The number of participants is limited to 60 teams, according to the order
of registration. Entry deadline in May 1st for the events in Sardinia and
Bandol. Entry fees Category A & B US $ 100 Category C US $ 250
The regattas are run by the local organising clubs, in partnership with the
Circuit organisers; International Events Management (Alex GAD) and the
International 49er Class Association. Each Grand Prix is a stand-alone
regatta with a US$10.000 purse. A bonus of US$20.000 will be awarded to the
top teams overall for the 1999 Grand Prix Series after the final event in
International Events Organisation is producing, a top quality, 20 minutes
TV programm from each Grand Prix to be broadcasted twice on Eurosport.
Daily news, bringing together all the best moments of the finals, will be
broadcasted on Eurosport and on the main channels of the national TV, as
well as CNNSI. A press officer will be in charge of national Press
Relationships on each Grand Prix. Participants are asked to supply
information on their own personal contacts to whom they wish to send a race
reports to. - John Reed
NOR and SI will be posted on (http://www.eventsbandol.com) by April 20th 1999
Don't make an expensive mistake, when there are experienced people who will
help you with all of your rigging questions. They not only have the
experience, they also have the right attitude and the proper equipment to
do your job right -- Harken, Samson, Yale, Douglas Gill, Forespar, Lewmar,
Ronstan, KVH, Spinlock, Marlow. Call them now, or stop by the Boat Shop --
their San Diego retail outlet. (800) 532-3831. http://www.sailingsupply.com/
TIP O' THE WEEK
The Egregious Error -- Maybe this is a life lesson, or maybe it's a sailing
lesson. Either way it's definitely one to note. There I was on the first
beat, battling for the lead. After a good start and a well executed first
leg I was approaching the weather mark and starboard layline, about 7 boat
lengths shy of the port tack layline. A nice lead on the pack and only one
boat to worry about - the starboard tacker one boat length above the
starboard tack layline. What do I do? I get greedy.
Instead of ducking and fighting for the lead on any of the remaining three
legs of the race, I leebow the starboard tacker.

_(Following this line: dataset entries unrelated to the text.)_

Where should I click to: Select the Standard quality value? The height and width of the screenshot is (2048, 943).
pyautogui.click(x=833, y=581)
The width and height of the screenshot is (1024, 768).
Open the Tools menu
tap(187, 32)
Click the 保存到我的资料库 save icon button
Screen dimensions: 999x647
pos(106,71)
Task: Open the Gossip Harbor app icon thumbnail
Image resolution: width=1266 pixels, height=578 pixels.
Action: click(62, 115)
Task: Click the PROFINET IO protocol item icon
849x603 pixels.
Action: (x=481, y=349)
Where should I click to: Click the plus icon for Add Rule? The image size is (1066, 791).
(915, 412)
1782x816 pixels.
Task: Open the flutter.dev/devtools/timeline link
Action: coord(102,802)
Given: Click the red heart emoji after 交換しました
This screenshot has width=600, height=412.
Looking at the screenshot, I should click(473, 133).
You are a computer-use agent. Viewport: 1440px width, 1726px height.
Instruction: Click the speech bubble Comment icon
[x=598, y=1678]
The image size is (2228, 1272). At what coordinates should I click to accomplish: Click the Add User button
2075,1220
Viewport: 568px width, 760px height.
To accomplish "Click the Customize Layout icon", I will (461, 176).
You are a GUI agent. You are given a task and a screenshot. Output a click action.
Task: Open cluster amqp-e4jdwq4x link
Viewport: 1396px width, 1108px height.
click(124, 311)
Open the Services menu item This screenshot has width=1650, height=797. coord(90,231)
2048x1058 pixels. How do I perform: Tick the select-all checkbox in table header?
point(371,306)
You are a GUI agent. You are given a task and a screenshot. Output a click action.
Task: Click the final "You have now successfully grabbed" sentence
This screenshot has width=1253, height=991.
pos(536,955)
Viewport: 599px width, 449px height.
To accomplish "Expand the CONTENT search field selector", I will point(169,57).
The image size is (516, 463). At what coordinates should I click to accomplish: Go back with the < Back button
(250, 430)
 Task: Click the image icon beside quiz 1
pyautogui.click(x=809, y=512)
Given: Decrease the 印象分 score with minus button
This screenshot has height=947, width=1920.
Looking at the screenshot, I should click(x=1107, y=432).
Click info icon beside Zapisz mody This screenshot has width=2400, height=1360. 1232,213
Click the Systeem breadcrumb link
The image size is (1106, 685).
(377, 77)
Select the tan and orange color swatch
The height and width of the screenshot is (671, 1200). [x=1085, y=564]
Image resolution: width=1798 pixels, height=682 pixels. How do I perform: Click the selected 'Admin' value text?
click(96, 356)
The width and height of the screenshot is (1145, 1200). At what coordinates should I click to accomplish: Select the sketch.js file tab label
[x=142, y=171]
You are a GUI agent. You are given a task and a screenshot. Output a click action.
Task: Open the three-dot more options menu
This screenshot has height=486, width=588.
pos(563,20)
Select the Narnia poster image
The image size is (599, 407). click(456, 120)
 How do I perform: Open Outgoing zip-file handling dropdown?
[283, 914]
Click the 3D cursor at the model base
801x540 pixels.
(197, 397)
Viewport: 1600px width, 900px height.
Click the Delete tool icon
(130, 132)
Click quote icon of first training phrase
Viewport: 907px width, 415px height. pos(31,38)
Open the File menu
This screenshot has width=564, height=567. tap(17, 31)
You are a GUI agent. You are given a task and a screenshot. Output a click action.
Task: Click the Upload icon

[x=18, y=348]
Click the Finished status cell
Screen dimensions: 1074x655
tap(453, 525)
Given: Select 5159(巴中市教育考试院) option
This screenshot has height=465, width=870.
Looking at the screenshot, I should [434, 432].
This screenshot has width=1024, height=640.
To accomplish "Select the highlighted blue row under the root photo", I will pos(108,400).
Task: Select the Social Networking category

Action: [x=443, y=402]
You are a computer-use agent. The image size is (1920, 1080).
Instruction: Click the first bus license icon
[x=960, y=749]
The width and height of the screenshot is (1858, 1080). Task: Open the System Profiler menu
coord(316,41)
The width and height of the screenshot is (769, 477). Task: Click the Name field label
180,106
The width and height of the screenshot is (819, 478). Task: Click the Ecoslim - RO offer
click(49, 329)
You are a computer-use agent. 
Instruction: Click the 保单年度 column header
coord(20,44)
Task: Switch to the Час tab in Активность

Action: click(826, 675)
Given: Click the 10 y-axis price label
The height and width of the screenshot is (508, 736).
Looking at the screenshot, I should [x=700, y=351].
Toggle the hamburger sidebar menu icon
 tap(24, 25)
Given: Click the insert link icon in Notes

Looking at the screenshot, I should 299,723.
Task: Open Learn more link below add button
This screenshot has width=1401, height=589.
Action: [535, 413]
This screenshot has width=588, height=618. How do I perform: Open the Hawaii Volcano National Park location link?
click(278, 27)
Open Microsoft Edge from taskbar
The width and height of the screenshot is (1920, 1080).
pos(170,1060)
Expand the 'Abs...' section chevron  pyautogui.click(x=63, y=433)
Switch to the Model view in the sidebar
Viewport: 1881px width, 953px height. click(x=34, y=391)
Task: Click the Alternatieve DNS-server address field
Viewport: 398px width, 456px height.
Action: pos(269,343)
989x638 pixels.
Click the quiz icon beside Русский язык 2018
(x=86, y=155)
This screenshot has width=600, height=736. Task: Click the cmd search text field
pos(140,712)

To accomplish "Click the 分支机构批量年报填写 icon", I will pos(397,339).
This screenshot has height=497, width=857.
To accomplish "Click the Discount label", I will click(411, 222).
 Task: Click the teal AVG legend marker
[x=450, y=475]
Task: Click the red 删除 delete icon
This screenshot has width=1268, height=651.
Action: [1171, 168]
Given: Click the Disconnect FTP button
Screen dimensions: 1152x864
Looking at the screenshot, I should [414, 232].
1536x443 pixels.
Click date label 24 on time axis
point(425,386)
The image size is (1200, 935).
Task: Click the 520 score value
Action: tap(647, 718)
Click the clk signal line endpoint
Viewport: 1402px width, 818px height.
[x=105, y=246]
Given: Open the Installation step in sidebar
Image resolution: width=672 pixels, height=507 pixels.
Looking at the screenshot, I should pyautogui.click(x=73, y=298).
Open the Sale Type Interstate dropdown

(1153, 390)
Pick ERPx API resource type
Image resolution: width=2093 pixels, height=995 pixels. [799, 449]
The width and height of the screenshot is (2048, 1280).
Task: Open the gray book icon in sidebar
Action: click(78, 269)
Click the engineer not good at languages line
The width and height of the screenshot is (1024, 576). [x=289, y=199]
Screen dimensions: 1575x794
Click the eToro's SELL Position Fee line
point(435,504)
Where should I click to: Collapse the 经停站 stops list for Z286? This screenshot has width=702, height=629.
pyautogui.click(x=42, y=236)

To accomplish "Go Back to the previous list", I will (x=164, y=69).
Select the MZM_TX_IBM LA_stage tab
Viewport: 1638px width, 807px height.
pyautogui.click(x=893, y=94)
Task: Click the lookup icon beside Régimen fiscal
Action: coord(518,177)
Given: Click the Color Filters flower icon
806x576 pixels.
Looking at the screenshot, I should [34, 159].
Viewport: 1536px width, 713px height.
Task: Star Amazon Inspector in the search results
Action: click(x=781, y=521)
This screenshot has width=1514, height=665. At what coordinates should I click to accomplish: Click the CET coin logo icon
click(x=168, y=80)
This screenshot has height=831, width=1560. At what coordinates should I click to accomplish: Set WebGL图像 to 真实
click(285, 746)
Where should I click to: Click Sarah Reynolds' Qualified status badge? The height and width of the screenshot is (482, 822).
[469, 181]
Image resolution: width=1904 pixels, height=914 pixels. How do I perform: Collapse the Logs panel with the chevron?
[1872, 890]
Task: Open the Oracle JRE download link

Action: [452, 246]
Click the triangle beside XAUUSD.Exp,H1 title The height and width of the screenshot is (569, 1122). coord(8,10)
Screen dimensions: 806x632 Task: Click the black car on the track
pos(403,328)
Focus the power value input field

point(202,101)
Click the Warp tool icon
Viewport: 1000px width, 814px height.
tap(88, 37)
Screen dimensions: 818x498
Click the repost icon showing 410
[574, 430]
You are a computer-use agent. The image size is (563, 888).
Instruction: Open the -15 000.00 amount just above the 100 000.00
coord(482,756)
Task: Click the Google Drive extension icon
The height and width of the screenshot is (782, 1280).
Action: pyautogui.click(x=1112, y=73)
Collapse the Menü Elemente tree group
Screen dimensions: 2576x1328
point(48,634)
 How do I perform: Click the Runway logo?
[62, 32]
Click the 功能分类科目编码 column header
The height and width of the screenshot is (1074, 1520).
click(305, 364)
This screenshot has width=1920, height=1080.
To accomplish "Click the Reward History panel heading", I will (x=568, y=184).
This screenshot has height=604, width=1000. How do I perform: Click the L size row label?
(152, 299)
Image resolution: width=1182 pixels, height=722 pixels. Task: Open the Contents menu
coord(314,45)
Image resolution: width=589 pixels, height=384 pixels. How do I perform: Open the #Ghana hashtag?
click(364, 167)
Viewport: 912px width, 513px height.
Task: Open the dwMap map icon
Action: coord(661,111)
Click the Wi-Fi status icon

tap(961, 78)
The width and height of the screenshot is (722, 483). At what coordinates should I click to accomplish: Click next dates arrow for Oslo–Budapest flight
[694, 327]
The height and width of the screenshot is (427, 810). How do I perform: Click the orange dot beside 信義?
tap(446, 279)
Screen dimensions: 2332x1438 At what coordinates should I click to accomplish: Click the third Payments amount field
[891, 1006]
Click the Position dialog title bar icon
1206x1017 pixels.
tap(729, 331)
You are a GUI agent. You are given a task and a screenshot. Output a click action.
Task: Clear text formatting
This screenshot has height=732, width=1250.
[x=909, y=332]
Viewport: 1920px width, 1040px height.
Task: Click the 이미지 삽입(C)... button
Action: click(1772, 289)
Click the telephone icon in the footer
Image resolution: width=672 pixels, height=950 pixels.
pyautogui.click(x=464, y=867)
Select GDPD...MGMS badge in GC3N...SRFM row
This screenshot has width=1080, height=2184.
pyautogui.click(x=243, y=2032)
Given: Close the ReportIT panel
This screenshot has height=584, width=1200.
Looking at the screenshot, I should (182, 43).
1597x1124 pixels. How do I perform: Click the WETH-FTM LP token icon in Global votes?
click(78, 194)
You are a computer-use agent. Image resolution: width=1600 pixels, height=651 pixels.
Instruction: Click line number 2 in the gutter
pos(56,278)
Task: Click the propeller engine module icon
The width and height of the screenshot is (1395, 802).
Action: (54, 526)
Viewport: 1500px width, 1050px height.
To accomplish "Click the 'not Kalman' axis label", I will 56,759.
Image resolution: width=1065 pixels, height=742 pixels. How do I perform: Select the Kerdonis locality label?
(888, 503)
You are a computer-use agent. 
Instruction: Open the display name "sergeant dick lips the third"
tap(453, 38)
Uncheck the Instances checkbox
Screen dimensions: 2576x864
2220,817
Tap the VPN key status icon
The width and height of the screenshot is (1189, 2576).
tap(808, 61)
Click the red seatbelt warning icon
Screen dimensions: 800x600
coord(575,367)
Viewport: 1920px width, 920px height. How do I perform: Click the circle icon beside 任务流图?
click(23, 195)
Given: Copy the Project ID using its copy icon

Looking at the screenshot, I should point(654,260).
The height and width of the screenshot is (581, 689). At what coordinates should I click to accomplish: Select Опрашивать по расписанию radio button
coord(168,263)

A mediocre tack, a little
current at the bouy, an extra long anchor line, a nice deep centerboard
(V15), and there it is: "The Egregious Error." I hit the mark, get stuck,
turn my circle and am in 5th place in the pack and the leader is launched,
Knowing your risk entering any given tactical decision is imperative to
making the right move. Sure, going for the lead is great, however, with
three legs remaining of a race, nice separation from the pack and a touch
of current, waiting for another window of opportunity looks pretty good in
retrospect. In fact, in retrospect it's a no-brainer. In the moment it
would have been a no-brainer too, if I had made a quick check of the risk
versus the gain. -- The Coach at Sailweb.net.
ANSWER TO MATT JONES' TRIVIA QUESTION
c) Lowell North has won the Star Worlds five times: 1973, 1960, 1959, 1957
and as crew for Malin Burnham in 1945.
THE CURMUDGEON'S OBSERVATIONS
A conclusion is a place where someone got tired of thinking.